*Written exercise*:
Copy out the part of the records that opens with the line containing "Connect the Stripe payment integration" and closes with the line containing "This screenshot has", including both of those lines, and leave the pictures out.

───── Dataset records

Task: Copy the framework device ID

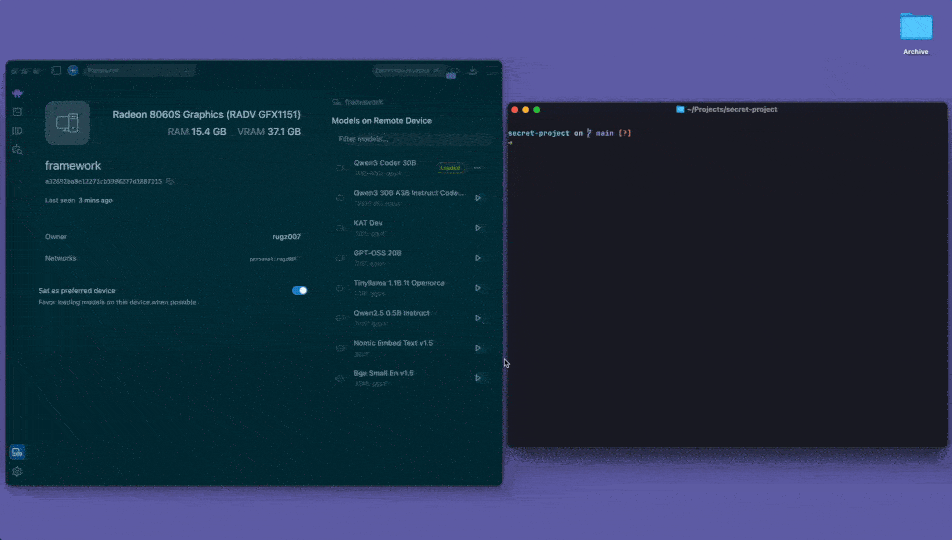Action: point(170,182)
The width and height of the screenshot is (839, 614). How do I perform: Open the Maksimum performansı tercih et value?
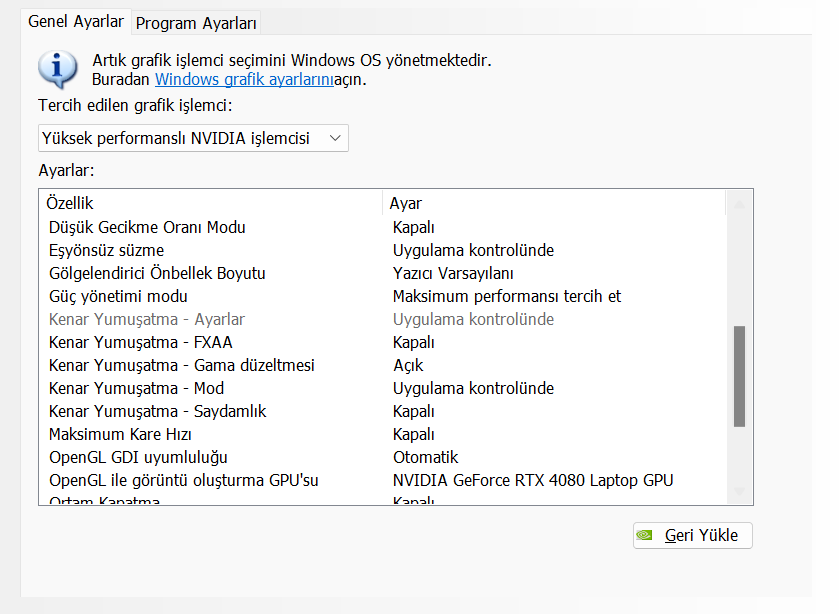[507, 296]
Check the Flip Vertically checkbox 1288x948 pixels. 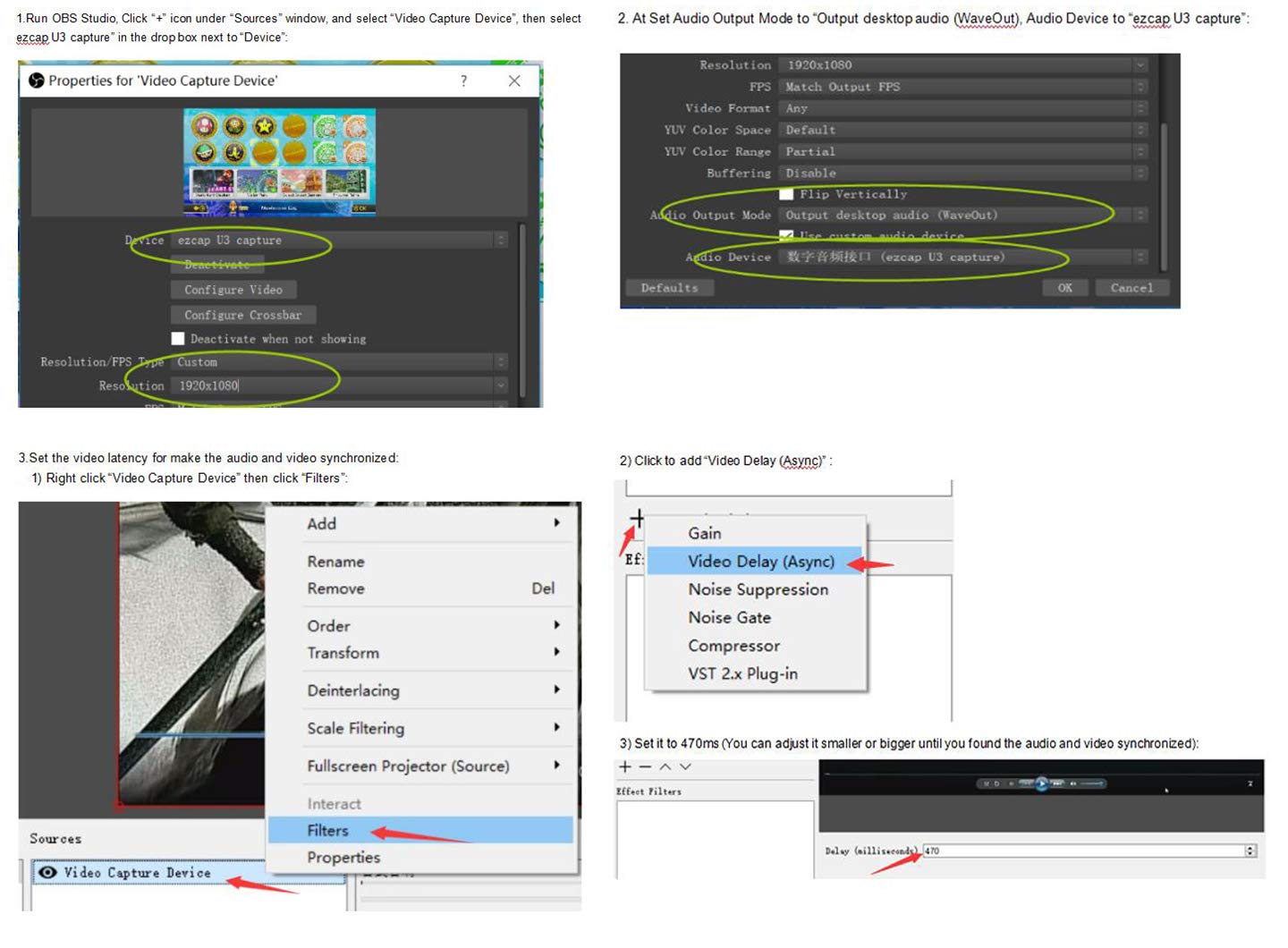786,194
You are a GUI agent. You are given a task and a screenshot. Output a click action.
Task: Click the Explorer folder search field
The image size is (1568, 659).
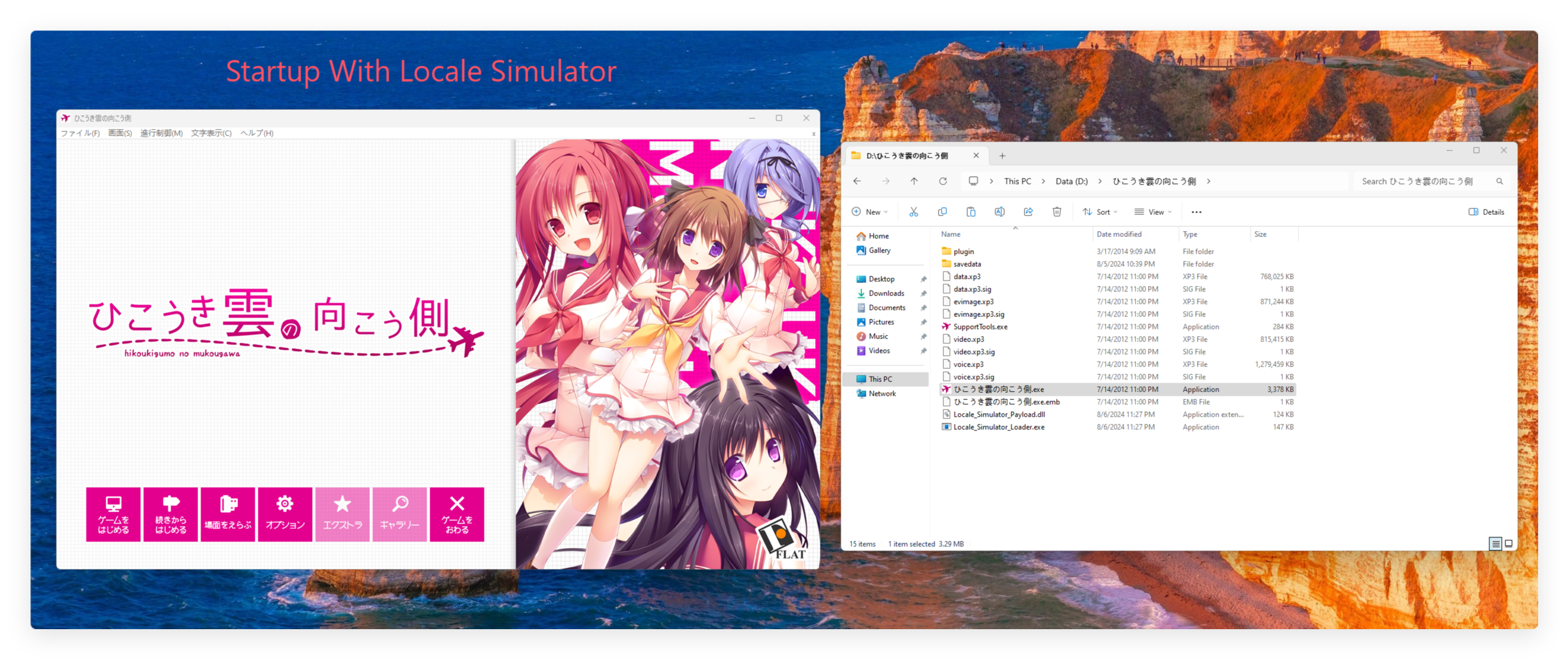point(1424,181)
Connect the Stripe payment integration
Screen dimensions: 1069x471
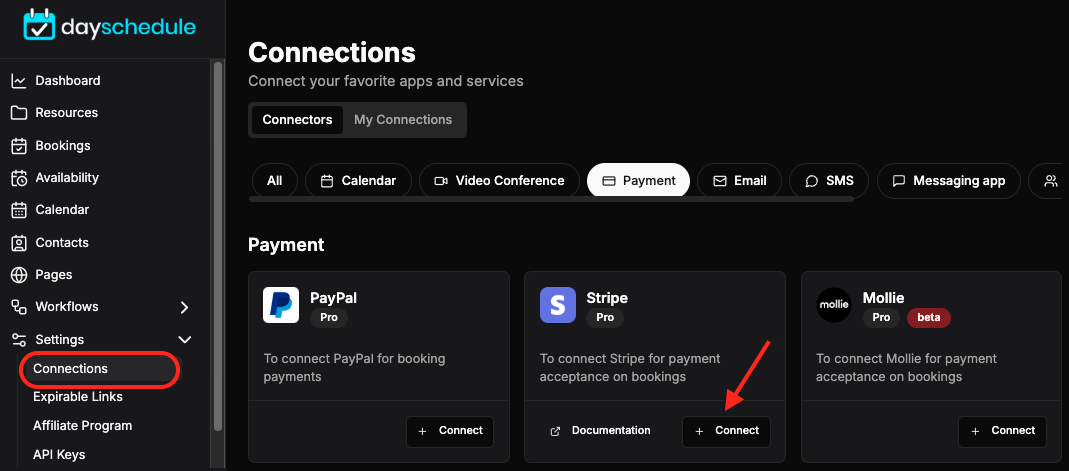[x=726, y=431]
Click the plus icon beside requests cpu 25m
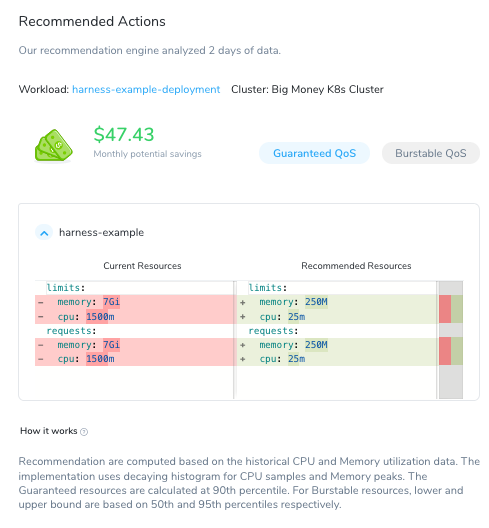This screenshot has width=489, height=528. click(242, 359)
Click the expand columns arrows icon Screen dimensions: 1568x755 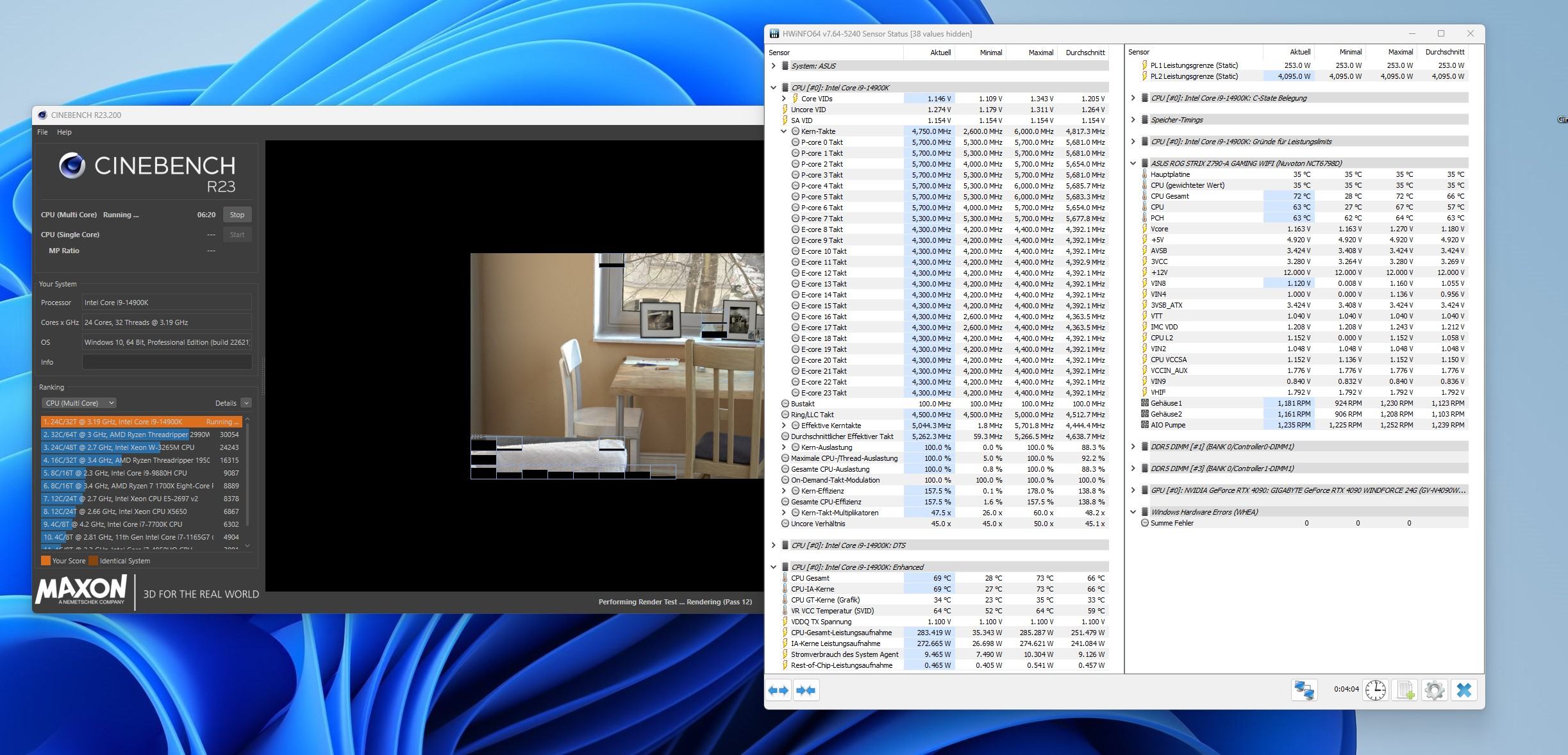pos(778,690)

──────────

*Solution to the exercise*:
Connect the Stripe payment integration
Screen dimensions: 1069x471
[x=726, y=431]
Click the plus icon beside requests cpu 25m
This screenshot has width=489, height=528. click(242, 359)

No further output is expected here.